Manage and Develop Staff Performance

It constantly surprises me how many companies have no clear way of checking the effectiveness of staff performance. The best staff members are taken for granted, and it’s a huge shock when they decide to leave. The worst get away with blue murder sometimes. People seem to be favoured over others for no apparent reason, and others who quietly work bloody hard get angry at this favouritism and wonder why they bother. And then, even more serious, things go badly wrong as performance problems aren’t being picked up early enough, and people and/or the company gets hurt.

Let’s face it, it probably wouldn’t be hard to do a better job of developing the good things, and of eliminating the bad – and through that, boosting our company’s performance.

In this article I will give my own checklist and tips on what to do. But first, why bother at all? All this soft, fuzzy stuff doesn’t actually make us more profitable, does it?

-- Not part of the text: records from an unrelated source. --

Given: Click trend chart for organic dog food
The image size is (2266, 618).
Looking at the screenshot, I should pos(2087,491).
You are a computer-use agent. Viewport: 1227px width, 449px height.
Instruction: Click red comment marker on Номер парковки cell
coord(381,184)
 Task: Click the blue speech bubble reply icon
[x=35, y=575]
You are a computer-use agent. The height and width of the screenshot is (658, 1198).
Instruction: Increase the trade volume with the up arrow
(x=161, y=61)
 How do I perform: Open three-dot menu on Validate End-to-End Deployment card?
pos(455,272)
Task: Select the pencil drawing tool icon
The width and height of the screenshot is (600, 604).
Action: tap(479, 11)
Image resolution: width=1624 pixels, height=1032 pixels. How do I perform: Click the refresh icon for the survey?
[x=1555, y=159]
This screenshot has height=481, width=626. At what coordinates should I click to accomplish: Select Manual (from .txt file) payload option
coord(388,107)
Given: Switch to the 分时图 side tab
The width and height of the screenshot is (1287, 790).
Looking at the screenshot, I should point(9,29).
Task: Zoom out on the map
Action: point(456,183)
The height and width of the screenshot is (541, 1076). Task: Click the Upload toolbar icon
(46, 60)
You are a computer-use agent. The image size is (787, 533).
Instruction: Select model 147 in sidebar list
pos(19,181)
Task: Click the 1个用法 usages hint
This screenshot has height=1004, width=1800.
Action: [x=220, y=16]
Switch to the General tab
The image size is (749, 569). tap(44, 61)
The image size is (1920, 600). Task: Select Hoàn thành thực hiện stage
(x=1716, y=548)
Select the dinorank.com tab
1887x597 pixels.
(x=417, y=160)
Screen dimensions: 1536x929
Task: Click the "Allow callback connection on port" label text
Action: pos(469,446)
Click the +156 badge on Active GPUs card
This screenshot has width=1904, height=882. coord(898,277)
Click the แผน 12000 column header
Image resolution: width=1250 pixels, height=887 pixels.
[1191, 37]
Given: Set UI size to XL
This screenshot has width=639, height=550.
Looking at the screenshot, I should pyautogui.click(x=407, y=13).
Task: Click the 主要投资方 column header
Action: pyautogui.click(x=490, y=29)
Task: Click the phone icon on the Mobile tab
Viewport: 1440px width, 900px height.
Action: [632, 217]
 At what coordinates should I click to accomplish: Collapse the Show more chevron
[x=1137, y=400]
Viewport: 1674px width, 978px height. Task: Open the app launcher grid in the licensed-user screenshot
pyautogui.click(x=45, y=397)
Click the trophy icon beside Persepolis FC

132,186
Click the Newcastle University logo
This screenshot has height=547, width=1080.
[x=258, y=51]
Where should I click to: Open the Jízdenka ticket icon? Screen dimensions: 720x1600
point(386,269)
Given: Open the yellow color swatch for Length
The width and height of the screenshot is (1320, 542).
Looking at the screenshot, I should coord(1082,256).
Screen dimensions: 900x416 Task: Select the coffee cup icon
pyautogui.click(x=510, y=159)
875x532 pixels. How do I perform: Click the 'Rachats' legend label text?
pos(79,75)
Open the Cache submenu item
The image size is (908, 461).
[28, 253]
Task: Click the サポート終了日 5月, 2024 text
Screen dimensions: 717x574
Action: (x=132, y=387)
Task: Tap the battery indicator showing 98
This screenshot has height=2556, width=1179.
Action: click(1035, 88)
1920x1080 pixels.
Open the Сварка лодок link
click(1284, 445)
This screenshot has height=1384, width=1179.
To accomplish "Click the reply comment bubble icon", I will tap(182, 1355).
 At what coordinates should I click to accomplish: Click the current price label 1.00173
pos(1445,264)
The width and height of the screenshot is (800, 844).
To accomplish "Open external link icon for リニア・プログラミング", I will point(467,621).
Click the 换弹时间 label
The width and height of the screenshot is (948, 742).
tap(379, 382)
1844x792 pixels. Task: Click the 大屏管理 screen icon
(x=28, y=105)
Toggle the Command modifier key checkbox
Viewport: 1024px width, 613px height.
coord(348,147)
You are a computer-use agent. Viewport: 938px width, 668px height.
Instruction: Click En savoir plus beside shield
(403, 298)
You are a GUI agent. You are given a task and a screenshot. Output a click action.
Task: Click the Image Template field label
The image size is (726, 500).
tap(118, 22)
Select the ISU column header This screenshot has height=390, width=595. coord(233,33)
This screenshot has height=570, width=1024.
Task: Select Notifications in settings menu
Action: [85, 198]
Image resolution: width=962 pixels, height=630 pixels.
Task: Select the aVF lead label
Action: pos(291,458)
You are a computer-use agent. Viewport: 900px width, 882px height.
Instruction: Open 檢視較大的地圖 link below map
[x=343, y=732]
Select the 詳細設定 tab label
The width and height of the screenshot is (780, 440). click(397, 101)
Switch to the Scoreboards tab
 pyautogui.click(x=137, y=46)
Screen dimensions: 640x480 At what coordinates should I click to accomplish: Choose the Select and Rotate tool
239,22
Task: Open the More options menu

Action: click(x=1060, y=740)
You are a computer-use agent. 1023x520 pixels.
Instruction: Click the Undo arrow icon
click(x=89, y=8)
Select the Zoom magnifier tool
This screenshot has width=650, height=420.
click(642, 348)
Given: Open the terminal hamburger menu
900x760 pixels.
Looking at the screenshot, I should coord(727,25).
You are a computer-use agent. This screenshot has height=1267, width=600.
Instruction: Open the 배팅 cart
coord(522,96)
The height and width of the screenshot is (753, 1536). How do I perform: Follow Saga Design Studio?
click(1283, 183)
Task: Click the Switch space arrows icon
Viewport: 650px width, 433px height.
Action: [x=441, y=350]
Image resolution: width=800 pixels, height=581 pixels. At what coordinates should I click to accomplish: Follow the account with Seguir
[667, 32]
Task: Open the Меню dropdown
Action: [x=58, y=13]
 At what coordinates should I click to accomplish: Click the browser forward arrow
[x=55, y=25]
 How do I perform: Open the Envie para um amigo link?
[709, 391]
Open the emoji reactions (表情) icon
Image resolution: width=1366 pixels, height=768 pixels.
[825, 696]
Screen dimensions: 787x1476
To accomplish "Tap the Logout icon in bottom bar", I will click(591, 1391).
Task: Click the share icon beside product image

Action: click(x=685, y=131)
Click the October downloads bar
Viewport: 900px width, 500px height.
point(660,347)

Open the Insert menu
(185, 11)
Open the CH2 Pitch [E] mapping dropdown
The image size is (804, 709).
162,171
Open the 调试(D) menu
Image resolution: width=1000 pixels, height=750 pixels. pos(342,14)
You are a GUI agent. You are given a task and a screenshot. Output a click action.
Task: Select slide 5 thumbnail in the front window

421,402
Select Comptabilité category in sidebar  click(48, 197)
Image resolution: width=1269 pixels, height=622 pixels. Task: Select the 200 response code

It sure does. Research* now shows conclusively that companies who invest in strategies to develop their staff and use good people management practices have a huge bottom line payoff: in the case of aerospace industries, sales per employee were +161% and ‘value added’ per employee was +62%. The researchers accurately called these ‘High Performance Work Organisations’. How would you like to get results like these?

Peak performance levels are also affected by managing stress and pressure effectively, so make sure that every one of your people feels that their work is somewhere between interesting and stretching. As we are all individuals – sorry, this is only achieved by managers getting to know each of their direct reports well. I will pen a separate article on stress and pressure to explain this in more detail.

Failing to manage stress levels can be incredibly costly. Occupational health legislation is often seen to cover things like hazards, injuries and accidents, but damage to health caused by excessive stress is often overlooked. Losing someone for several months, or permanently, due to stress is serious for them and the company. And one of these days a company will face a massive compensation payout for failing in its duty to manage stress effectively. Please don’t let it be you.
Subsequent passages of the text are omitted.